- _WORK TO COMPLETE_
Your answer should consist solely of the lines from the one holding "The height and width of the screenshot is (295, 651)." through the final line of the entries, reproduced exactly and without pictures.

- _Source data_
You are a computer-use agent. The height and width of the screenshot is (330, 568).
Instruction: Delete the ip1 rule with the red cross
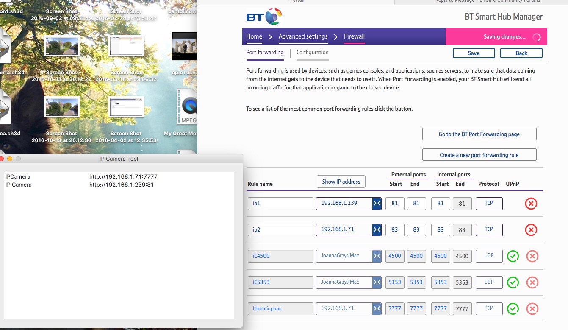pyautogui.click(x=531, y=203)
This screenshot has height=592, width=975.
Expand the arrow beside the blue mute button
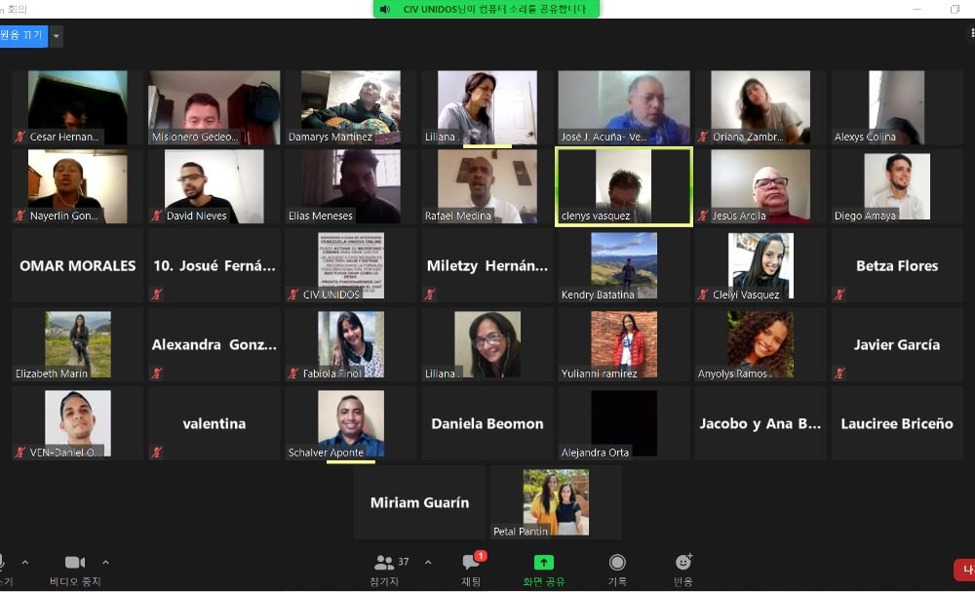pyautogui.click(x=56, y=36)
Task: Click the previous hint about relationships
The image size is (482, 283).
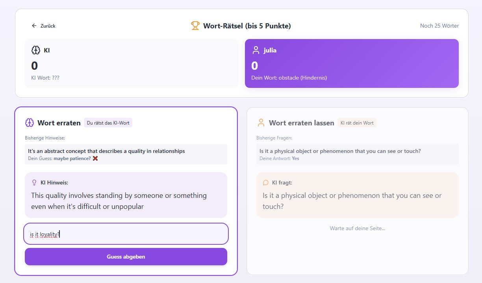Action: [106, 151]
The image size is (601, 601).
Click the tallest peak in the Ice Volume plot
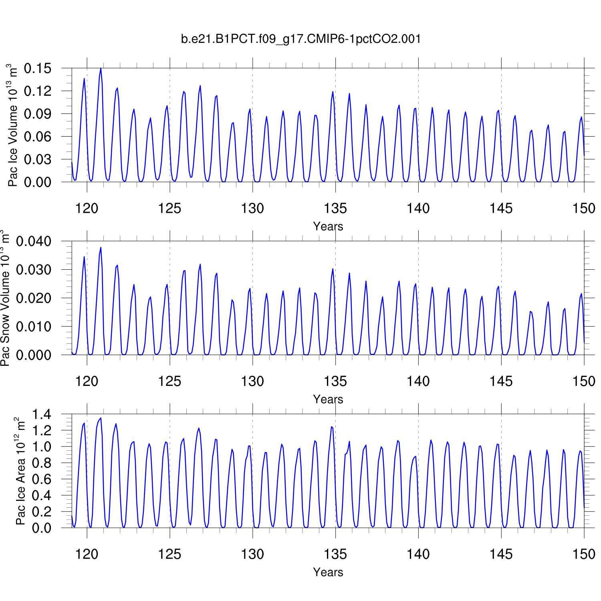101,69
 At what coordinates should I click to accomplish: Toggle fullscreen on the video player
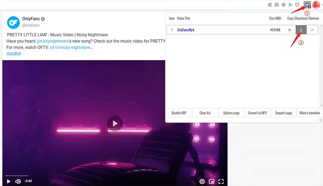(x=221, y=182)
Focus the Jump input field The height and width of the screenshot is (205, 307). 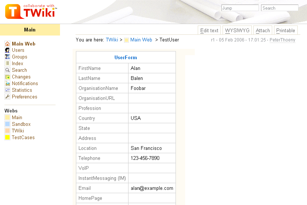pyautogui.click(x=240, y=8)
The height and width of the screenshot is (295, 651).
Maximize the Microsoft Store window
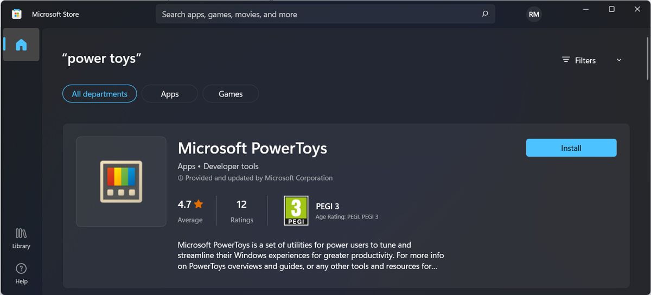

- _TASK OUTPUT_
The height and width of the screenshot is (295, 651).
Maximize the Microsoft Store window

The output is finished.